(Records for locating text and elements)
********************

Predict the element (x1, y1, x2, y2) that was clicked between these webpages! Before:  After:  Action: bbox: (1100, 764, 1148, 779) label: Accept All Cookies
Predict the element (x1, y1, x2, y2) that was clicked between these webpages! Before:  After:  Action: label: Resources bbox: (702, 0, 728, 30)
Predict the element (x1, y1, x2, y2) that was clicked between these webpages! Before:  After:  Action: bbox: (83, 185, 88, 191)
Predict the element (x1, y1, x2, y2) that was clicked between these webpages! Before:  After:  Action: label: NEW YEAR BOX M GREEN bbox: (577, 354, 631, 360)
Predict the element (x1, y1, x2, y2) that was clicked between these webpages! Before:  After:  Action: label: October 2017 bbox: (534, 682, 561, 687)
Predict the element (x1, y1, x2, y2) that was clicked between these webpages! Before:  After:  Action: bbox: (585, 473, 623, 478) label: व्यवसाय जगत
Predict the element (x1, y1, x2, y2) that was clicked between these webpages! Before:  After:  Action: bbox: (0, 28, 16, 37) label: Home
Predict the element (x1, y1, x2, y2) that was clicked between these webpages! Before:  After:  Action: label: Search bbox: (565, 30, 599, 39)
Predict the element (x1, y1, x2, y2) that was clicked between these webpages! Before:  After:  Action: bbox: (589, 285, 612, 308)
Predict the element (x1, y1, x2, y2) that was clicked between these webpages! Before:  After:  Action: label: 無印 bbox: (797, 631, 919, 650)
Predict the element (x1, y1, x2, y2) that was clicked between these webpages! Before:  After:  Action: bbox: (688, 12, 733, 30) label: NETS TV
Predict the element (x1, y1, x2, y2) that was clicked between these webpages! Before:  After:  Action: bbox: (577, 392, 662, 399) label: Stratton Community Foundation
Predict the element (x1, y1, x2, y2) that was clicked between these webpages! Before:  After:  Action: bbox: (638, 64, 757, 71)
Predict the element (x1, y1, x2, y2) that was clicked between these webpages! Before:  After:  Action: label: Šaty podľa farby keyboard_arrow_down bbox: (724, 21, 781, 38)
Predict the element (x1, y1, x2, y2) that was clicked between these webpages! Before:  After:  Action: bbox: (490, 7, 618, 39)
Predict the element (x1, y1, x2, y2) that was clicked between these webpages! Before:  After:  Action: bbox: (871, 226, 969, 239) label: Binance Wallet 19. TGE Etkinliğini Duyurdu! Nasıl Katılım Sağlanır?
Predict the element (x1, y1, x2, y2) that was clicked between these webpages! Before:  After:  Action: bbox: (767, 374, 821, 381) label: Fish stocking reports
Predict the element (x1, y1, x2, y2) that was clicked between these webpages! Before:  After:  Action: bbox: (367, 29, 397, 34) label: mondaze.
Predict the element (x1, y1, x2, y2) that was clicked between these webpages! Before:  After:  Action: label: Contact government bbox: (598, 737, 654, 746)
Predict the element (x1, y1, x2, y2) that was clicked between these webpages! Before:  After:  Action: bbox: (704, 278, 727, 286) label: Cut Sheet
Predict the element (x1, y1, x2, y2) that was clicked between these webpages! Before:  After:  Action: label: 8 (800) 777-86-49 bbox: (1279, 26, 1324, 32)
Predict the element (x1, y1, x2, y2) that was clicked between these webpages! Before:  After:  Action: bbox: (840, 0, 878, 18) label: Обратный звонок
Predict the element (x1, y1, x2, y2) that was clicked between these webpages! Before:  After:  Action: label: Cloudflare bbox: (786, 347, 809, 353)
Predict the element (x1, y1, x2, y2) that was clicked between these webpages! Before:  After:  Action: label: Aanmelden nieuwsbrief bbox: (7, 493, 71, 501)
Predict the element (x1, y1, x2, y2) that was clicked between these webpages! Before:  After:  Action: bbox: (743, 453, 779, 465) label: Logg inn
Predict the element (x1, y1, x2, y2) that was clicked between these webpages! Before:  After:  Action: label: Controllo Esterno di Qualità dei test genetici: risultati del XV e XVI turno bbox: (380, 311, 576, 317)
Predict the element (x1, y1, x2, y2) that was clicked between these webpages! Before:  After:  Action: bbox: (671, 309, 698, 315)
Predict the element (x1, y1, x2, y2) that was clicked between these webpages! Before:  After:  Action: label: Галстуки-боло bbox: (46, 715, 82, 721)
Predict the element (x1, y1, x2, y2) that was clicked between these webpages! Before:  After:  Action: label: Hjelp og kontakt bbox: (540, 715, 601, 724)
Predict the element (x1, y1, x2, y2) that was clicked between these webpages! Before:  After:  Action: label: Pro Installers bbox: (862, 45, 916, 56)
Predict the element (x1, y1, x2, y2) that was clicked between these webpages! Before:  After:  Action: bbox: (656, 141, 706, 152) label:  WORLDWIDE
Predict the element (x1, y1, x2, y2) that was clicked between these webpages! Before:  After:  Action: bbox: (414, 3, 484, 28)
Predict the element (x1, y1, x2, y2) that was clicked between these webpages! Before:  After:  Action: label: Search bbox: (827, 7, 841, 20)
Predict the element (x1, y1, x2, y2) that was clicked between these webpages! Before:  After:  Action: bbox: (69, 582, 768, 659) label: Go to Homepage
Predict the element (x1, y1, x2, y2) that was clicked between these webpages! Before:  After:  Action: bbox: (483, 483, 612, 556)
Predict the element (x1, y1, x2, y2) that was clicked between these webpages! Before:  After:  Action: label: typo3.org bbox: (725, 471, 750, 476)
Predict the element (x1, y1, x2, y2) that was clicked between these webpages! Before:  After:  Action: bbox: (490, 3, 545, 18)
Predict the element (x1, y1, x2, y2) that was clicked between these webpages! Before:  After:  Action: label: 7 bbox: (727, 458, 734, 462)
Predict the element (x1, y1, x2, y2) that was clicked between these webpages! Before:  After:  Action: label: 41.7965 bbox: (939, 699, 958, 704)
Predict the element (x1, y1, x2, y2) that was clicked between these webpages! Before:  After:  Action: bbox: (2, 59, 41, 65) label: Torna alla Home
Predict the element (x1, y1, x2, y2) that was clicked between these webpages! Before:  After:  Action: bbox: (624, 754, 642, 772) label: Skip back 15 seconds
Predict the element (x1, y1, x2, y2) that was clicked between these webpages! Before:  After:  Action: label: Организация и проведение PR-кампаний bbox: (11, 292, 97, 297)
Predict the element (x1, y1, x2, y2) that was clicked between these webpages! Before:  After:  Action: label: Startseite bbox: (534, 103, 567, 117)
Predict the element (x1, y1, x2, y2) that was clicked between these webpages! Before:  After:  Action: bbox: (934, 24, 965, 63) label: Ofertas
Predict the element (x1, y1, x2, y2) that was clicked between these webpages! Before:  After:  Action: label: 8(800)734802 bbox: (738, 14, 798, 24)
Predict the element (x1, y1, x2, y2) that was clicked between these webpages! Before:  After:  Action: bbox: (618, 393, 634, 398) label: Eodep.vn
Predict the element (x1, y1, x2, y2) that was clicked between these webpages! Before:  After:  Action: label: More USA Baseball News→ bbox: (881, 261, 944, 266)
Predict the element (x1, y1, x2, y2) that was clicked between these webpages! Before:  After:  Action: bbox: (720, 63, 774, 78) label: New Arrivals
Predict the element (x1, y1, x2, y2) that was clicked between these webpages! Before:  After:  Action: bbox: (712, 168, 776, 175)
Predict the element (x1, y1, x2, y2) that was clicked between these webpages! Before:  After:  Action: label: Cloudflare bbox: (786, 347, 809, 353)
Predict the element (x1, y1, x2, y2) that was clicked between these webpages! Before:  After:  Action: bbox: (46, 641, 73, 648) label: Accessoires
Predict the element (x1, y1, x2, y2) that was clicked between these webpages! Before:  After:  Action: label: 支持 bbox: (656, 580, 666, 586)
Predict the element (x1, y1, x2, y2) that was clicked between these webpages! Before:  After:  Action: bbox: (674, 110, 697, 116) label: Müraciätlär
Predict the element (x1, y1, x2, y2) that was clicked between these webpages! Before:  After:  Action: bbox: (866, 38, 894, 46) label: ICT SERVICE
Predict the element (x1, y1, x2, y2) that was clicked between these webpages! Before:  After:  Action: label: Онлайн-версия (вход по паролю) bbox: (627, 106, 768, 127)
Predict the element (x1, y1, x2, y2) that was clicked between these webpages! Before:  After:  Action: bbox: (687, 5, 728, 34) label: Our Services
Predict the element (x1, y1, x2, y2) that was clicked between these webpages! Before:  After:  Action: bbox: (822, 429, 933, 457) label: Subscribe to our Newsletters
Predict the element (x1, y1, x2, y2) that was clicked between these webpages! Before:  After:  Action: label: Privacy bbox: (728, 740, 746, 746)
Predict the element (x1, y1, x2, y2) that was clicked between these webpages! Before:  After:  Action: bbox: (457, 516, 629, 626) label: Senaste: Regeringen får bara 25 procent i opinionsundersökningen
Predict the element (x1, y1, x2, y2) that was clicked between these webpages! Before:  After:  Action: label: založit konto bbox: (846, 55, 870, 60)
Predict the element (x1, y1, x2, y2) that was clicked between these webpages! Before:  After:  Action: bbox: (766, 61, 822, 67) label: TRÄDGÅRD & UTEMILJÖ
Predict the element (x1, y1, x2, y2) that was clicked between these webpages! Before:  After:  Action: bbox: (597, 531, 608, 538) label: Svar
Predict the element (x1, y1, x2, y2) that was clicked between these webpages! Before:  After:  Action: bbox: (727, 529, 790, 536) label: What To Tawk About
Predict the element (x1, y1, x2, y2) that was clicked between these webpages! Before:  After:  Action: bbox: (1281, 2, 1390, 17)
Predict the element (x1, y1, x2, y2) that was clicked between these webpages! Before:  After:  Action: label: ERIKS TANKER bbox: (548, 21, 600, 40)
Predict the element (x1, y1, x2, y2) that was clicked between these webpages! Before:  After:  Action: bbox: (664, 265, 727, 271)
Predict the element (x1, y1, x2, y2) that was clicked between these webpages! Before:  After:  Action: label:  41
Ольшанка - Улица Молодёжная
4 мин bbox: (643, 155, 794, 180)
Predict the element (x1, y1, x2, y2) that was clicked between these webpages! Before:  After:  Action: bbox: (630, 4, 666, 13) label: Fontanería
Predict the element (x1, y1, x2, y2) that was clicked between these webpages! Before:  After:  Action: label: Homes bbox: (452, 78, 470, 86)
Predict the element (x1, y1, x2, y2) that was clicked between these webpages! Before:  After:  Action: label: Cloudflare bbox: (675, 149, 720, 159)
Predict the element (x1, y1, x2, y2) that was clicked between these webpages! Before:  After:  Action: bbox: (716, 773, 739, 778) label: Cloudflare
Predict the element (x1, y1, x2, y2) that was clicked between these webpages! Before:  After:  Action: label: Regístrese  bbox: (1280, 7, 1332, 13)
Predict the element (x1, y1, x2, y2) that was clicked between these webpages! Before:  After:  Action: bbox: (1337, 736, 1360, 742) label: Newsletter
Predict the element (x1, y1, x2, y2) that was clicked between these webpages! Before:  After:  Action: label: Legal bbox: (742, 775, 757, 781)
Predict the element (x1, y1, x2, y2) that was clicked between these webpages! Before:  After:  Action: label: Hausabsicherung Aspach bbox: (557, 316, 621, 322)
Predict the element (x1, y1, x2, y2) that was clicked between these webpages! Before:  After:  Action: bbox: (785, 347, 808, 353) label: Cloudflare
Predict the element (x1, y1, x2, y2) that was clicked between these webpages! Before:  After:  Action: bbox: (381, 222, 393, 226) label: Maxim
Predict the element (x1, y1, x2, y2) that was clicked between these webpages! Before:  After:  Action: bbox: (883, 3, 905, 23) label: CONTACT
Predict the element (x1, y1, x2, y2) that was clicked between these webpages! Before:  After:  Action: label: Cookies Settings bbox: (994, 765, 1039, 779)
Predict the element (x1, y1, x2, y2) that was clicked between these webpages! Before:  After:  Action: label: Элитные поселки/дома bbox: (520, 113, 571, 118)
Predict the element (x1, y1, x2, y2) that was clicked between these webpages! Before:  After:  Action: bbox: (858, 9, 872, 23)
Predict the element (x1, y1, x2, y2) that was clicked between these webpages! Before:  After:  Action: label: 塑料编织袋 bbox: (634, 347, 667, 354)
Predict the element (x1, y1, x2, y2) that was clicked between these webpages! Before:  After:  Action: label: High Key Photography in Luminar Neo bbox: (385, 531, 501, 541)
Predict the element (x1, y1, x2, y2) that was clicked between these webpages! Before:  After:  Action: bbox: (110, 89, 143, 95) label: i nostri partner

********************

■ Task brief ■
List the records from the line with "Nasıl Katılım Sağlanır?" to the line with "34) label: mondaze.", both included, as a numbered list with blank lines left out.

■ Result for this exercise ■
1. Predict the element (x1, y1, x2, y2) that was clicked between these webpages! Before:  After:  Action: bbox: (871, 226, 969, 239) label: Binance Wallet 19. TGE Etkinliğini Duyurdu! Nasıl Katılım Sağlanır?
2. Predict the element (x1, y1, x2, y2) that was clicked between these webpages! Before:  After:  Action: bbox: (767, 374, 821, 381) label: Fish stocking reports
3. Predict the element (x1, y1, x2, y2) that was clicked between these webpages! Before:  After:  Action: bbox: (367, 29, 397, 34) label: mondaze.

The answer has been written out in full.